As a member of the Special Reserve, McCarthy was called up at the start of the First World War. He was posted to France as a medical officer with the Irish Guards in 1914. During the war, he moved from being a front line medical officer to commanding field ambulances. He was mentioned in despatches in June 1915 and in January 1916. On 1 January 1916, he was awarded the Military Cross (MC) "for distinguished service in the Field".

On 30 November 1916, he was promoted to acting lieutenant colonel upon his appointment as commanding officer of a field ambulance. He relinquished the rank of lieutenant colonel on 2 July 1917 upon reposting, but on 17 July 1917, he was once more promoted to lieutenant colonel and given command of a field ambulance. On 26 August 1917, he again relinquished the rank of lieutenant colonel upon reposting. He was promoted to acting major on 22 April 1918, before relinquishing the rank on 14 May 1918 following reposting. On 24 May 1918, he was appointed commanding officer of a medical unit and promoted to acting lieutenant colonel. He was awarded a bar to his Military Cross (i.e. awarded the MC for a second time) on 13 September 1918.

Capt. William Hilgrove Leslie McCarthy, M.C., M.D., R.A.M.C., Spec. Res.

For conspicuous gallantry and devotion to duty. This officer, hearing that an Aid Post was filled with wounded who could not be evacuated by the normal route, owing to the enemy bombardment, led a party of stretcher-bearers through heavy shell fire and reorganised the evaluation. He dressed four wounded men in the open on the way up, and made several journeys during the day.
— Bar to MC gazetted 13 September 1918

On 8 February 1919, McCarthy relinquished his commission in the Royal Army Medical Corps on account of ill health from wounds sustained during the First World War; he had been wounded three separate times. He was allowed to retain the rank of lieutenant colonel. In March 1919, he was awarded the Distinguished Service Order (DSO) for his actions in the final days of the war.

Capt. (A./Lt.-Col.) William Hilgrove Leslie McCarthy, M.C., R.A.M.C. (Spec. Res.), attd. 19th Fd. Amb.

During the operations connected with the crossing of the Sambre, 4th to 8th November 1918, he exhibited marked gallantry and devotion to duty. He was in command of the advanced dressing station and maintained the closest touch with the front line troops, arranging for the immediate evacuation of casualties as they occurred. He worked continuously for three days and three nights, and his energy, able management and devotion to duty saved many lives.
— DSO gazetted 7 March 1919

In addition to medicine, McCarthy chose to study law and was called to the bar at Inner Temple in 1920. From 1924 until he retired in 1950, he was medical officer of health for the Metropolitan Borough of Chelsea in London, England. He was additionally medical officer to Inner Temple and Middle Temple, and served as a deputy coroner in the counties of London and Middlesex.

In March 1934, McCarthy was appointed Coroner of the King's Household by King George V. He was re-appointed on the succession of King Edward VIII in July 1936, of George VI in March 1937, and of Queen Elizabeth II in August 1952. In the 1955 Birthday Honours, he was appointed Member of the Royal Victorian Order (MVO). In August 1955, he stepped down as Coroner of the Queen's Household and was succeeded by Bentley Purchase.

Following the outbreak of the Second World War, he rejoined the Royal Army Medical Corps on 26 January 1940 as a lieutenant. On 28 June 1941, having reached the rank of war substantive captain, he relinquished his commission and resumed the rank of lieutenant colonel.

==Personal life==
In 1921, McCarthy married Evelyn Marshall Porter.

McCarthy died on 16 September 1962 in Switzerland.

> [Information provided]:

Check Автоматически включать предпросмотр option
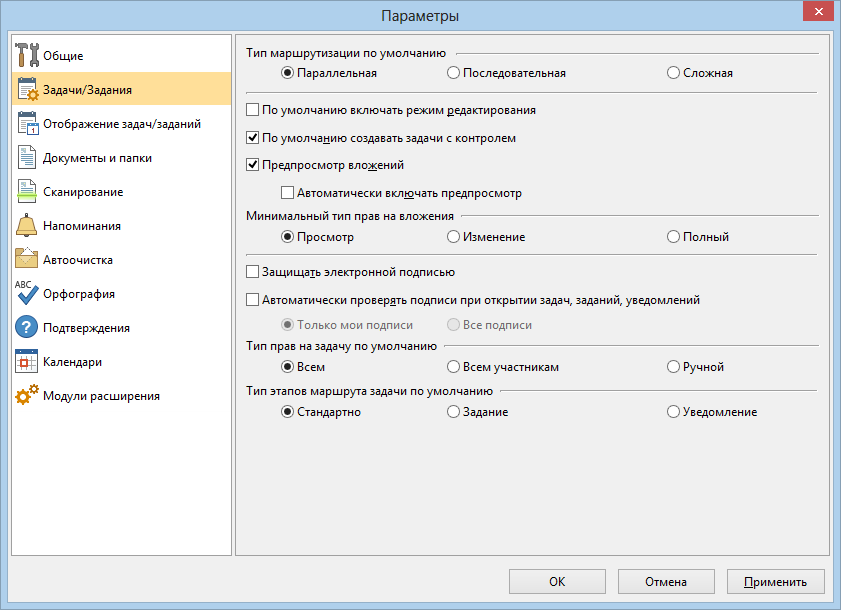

> [Exercise requirements]:
Answer these from the account of McCarthy's career:
(a) In what year was McCarthy called to the bar at Inner Temple?
(b) Who succeeded McCarthy as Coroner of the Queen's Household?
(c) On what date did McCarthy rejoin the Royal Army Medical Corps after the Second World War began?

> [Exercise solution]:
(a) 1920
(b) Bentley Purchase
(c) 26 January 1940